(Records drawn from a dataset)

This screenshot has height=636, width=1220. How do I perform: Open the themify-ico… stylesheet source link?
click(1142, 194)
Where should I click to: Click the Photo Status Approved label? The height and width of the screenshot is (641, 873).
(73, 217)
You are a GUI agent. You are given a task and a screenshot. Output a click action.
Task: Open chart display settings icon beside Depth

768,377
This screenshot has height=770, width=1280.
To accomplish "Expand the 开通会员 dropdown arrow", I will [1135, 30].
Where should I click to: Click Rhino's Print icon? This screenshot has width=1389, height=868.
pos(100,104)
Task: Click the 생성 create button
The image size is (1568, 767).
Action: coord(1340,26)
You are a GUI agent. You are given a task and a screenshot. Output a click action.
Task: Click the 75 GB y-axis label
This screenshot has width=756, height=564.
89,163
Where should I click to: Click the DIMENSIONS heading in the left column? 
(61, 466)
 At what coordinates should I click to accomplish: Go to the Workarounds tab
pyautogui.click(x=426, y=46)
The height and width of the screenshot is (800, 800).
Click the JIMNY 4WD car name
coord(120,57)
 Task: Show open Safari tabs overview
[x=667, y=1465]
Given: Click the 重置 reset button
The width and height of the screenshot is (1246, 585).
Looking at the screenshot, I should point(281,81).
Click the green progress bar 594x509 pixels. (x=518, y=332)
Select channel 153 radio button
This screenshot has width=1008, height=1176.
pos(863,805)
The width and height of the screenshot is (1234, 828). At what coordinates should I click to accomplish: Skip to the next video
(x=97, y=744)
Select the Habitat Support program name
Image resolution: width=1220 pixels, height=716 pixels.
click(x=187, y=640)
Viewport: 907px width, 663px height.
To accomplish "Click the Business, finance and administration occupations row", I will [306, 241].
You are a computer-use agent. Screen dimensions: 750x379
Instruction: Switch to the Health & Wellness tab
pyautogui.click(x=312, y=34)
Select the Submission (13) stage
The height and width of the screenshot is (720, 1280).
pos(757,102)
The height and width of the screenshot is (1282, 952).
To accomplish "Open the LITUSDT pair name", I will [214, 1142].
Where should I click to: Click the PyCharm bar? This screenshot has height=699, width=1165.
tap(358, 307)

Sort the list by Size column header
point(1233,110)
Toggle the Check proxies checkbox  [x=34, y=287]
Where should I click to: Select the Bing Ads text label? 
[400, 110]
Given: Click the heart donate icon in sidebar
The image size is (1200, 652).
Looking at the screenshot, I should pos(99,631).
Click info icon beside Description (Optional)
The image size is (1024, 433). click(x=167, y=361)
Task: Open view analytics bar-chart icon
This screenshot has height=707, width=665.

▶ [Work to complete] Output the full set of entries exactly as they were given.

▶ [Task result]
This screenshot has height=636, width=1220. How do I perform: Open the themify-ico… stylesheet source link?
click(1142, 194)
Where should I click to: Click the Photo Status Approved label? The height and width of the screenshot is (641, 873).
(73, 217)
You are a GUI agent. You are given a task and a screenshot. Output a click action.
Task: Open chart display settings icon beside Depth

768,377
This screenshot has height=770, width=1280.
To accomplish "Expand the 开通会员 dropdown arrow", I will [1135, 30].
Where should I click to: Click Rhino's Print icon? This screenshot has width=1389, height=868.
pos(100,104)
Task: Click the 생성 create button
The image size is (1568, 767).
Action: coord(1340,26)
You are a GUI agent. You are given a task and a screenshot. Output a click action.
Task: Click the 75 GB y-axis label
This screenshot has width=756, height=564.
89,163
Where should I click to: Click the DIMENSIONS heading in the left column? 
(61, 466)
 At what coordinates should I click to accomplish: Go to the Workarounds tab
pyautogui.click(x=426, y=46)
The height and width of the screenshot is (800, 800).
Click the JIMNY 4WD car name
coord(120,57)
 Task: Show open Safari tabs overview
[x=667, y=1465]
Given: Click the 重置 reset button
The width and height of the screenshot is (1246, 585).
Looking at the screenshot, I should point(281,81).
Click the green progress bar 594x509 pixels. (x=518, y=332)
Select channel 153 radio button
This screenshot has width=1008, height=1176.
pos(863,805)
The width and height of the screenshot is (1234, 828). At what coordinates should I click to accomplish: Skip to the next video
(x=97, y=744)
Select the Habitat Support program name
Image resolution: width=1220 pixels, height=716 pixels.
click(x=187, y=640)
Viewport: 907px width, 663px height.
To accomplish "Click the Business, finance and administration occupations row", I will [306, 241].
You are a computer-use agent. Screen dimensions: 750x379
Instruction: Switch to the Health & Wellness tab
pyautogui.click(x=312, y=34)
Select the Submission (13) stage
The height and width of the screenshot is (720, 1280).
pos(757,102)
The height and width of the screenshot is (1282, 952).
To accomplish "Open the LITUSDT pair name", I will [214, 1142].
Where should I click to: Click the PyCharm bar? This screenshot has height=699, width=1165.
tap(358, 307)

Sort the list by Size column header
point(1233,110)
Toggle the Check proxies checkbox  [x=34, y=287]
Where should I click to: Select the Bing Ads text label? 
[400, 110]
Given: Click the heart donate icon in sidebar
The image size is (1200, 652).
Looking at the screenshot, I should pos(99,631).
Click info icon beside Description (Optional)
The image size is (1024, 433). click(x=167, y=361)
Task: Open view analytics bar-chart icon
This screenshot has height=707, width=665.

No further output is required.